▶ _TO DO_:
Out of the lines below, please list those that hold the string "number".

::: MATERIAL PROVIDED :::

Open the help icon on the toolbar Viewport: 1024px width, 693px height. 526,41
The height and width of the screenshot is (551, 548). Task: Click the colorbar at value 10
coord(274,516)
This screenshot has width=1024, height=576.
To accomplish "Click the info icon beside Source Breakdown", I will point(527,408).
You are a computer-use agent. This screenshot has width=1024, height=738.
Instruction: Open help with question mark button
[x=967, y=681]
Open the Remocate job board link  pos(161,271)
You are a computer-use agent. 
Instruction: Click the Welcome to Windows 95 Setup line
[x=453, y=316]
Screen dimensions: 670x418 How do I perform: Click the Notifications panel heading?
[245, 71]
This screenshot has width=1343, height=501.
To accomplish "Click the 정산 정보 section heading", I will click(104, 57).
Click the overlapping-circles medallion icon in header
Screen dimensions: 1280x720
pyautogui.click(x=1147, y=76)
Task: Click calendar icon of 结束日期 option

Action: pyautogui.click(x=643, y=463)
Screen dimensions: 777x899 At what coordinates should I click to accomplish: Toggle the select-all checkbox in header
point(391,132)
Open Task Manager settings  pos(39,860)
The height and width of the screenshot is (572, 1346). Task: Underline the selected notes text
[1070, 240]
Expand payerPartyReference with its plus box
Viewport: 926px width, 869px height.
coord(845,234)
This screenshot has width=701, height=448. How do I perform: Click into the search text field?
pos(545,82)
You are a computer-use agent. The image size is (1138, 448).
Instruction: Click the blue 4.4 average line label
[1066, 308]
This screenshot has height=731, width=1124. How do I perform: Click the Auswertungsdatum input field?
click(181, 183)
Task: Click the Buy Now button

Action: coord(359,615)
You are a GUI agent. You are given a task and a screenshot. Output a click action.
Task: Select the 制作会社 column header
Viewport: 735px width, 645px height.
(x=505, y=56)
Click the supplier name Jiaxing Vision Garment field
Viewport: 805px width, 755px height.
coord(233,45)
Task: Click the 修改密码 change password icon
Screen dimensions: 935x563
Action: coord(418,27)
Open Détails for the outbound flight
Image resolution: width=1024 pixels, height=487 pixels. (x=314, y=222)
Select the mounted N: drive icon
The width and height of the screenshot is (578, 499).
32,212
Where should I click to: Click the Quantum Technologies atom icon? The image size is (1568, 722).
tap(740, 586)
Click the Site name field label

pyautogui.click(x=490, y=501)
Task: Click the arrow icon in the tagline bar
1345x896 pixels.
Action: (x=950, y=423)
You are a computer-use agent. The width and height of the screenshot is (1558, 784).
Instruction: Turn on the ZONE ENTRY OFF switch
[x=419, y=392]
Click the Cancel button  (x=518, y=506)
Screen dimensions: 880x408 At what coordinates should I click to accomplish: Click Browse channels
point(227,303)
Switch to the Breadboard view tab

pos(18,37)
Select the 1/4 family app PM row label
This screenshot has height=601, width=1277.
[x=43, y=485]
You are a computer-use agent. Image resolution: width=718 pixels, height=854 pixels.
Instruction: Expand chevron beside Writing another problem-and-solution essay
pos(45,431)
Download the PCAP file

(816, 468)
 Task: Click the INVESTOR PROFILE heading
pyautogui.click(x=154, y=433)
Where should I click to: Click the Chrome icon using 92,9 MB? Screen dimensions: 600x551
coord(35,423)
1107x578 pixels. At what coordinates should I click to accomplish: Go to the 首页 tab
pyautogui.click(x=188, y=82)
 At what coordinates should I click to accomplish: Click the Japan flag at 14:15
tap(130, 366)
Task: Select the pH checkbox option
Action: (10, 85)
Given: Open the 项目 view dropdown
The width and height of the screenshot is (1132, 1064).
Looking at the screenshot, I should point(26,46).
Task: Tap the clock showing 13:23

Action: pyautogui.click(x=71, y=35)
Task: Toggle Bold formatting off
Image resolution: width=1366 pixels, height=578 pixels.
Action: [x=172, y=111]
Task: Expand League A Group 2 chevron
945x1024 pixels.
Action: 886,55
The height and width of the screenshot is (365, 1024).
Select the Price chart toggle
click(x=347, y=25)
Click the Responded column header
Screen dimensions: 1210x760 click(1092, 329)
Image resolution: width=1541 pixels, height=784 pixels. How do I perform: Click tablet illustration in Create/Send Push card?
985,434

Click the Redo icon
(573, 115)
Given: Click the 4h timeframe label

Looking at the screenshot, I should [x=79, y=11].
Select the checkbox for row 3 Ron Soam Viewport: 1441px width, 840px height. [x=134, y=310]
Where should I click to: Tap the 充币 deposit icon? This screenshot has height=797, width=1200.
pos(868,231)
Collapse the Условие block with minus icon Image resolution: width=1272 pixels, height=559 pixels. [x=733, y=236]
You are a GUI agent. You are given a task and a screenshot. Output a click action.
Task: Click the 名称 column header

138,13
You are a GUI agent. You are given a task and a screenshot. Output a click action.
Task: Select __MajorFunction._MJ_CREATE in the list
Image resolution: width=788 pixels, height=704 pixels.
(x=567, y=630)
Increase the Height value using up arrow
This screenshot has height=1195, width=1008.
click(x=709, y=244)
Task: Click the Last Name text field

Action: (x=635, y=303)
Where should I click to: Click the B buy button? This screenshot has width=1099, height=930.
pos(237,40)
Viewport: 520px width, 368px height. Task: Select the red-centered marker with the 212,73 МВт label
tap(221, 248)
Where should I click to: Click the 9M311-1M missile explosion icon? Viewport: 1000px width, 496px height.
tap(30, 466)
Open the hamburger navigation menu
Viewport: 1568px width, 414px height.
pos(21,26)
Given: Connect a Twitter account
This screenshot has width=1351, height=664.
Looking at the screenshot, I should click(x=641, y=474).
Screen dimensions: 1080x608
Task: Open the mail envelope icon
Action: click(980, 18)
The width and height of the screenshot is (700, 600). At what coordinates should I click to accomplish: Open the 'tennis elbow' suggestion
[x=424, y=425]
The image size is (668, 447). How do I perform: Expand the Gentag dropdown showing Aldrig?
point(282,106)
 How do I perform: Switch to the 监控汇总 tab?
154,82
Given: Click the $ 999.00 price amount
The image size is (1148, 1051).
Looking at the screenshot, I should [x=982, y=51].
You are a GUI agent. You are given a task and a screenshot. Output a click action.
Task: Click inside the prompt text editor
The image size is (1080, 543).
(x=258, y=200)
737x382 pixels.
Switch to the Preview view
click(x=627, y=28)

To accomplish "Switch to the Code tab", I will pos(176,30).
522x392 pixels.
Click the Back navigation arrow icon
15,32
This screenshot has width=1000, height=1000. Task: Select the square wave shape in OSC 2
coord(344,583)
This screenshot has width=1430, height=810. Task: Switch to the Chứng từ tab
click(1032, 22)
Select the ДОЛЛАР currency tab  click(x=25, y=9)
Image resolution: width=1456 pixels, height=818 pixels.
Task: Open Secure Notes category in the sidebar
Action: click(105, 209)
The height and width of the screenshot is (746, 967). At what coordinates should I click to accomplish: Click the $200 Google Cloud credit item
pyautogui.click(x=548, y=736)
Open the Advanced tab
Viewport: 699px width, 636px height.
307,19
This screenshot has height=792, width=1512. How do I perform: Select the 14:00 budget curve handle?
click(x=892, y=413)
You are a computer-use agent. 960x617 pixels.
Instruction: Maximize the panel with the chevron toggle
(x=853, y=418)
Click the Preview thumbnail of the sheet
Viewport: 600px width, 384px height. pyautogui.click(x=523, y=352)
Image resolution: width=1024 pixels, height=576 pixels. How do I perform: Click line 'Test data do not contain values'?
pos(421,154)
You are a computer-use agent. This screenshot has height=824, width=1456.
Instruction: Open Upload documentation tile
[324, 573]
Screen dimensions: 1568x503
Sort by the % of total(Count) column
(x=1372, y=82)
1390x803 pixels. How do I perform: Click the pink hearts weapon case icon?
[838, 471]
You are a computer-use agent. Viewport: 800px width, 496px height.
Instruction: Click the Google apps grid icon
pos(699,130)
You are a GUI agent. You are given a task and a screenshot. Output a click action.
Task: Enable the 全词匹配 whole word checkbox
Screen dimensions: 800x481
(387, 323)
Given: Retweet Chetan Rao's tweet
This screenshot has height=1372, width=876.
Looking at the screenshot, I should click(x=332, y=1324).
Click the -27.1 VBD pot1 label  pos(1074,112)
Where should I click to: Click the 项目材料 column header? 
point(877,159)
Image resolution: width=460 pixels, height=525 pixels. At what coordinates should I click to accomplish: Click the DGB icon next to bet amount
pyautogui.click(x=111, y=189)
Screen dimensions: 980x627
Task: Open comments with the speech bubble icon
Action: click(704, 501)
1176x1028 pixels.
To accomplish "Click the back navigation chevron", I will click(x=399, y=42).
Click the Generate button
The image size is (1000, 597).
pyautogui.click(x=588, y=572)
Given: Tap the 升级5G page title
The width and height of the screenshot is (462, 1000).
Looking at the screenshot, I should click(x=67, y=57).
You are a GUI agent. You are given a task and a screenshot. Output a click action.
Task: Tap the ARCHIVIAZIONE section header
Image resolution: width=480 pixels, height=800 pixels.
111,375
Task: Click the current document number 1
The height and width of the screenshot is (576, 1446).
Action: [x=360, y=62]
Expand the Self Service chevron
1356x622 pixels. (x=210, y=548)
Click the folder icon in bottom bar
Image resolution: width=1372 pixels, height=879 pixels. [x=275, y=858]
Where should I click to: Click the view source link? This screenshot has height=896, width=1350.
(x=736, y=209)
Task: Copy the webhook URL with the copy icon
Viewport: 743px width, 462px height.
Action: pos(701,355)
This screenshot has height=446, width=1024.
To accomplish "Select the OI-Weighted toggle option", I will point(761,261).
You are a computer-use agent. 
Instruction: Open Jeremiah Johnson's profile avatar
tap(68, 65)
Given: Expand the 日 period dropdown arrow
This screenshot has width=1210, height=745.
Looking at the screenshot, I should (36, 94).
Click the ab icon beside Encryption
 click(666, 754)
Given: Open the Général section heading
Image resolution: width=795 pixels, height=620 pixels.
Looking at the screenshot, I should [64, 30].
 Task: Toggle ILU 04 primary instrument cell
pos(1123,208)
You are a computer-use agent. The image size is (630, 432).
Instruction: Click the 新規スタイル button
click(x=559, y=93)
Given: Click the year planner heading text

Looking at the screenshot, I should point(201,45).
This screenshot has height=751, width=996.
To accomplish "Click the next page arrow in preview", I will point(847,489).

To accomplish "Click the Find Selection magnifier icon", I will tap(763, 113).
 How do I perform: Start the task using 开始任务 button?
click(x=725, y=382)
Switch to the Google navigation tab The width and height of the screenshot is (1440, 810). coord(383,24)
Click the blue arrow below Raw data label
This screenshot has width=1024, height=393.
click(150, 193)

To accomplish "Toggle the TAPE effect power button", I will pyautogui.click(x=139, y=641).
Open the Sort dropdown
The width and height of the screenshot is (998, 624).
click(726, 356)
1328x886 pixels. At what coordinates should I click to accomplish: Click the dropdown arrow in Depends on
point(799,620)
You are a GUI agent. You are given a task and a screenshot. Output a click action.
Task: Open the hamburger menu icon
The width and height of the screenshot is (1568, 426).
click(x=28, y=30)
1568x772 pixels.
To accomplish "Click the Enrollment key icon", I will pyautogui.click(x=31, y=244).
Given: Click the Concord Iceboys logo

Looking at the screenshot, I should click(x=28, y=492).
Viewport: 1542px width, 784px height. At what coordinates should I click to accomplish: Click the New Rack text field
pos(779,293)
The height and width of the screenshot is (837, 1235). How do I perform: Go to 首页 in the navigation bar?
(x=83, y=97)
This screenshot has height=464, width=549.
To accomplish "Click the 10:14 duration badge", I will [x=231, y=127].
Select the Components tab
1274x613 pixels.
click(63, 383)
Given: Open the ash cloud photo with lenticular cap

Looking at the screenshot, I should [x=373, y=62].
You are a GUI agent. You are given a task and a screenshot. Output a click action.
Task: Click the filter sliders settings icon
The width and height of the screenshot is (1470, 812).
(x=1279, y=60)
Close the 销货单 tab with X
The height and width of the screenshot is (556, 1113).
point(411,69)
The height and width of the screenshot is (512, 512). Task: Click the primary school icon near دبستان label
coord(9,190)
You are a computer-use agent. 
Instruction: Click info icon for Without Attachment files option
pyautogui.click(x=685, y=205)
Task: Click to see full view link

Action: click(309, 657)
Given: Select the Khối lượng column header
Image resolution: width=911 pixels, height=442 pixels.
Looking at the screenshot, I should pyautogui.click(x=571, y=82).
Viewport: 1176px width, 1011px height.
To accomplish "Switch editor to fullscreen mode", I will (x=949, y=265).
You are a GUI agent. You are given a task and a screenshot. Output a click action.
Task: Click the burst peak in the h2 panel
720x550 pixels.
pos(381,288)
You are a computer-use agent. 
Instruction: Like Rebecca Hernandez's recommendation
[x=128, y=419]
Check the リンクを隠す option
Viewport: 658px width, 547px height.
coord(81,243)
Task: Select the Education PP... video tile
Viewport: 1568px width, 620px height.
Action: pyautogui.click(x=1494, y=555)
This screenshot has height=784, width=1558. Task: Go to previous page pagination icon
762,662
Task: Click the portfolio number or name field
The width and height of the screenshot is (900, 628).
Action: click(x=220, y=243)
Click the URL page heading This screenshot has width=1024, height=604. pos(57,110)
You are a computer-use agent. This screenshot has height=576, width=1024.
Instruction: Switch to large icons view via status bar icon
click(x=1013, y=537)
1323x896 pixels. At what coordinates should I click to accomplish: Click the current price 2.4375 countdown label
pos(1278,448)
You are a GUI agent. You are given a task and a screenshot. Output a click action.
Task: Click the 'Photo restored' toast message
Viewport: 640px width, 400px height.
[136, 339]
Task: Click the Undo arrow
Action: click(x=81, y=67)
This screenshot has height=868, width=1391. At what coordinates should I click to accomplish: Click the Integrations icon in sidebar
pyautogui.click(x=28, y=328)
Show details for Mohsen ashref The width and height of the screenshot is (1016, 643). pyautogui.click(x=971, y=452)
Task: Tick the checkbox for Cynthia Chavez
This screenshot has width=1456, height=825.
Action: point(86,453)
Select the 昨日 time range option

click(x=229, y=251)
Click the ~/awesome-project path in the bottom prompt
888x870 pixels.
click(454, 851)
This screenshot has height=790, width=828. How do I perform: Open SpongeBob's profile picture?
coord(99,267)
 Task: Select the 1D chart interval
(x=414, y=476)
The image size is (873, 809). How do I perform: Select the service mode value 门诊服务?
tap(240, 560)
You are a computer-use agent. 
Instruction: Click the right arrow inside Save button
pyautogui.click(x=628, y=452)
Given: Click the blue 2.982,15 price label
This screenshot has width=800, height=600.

:::

▶ _SOLUTION FOR THIS PROBLEM_:
Task: Click the current document number 1
Task: Click the portfolio number or name field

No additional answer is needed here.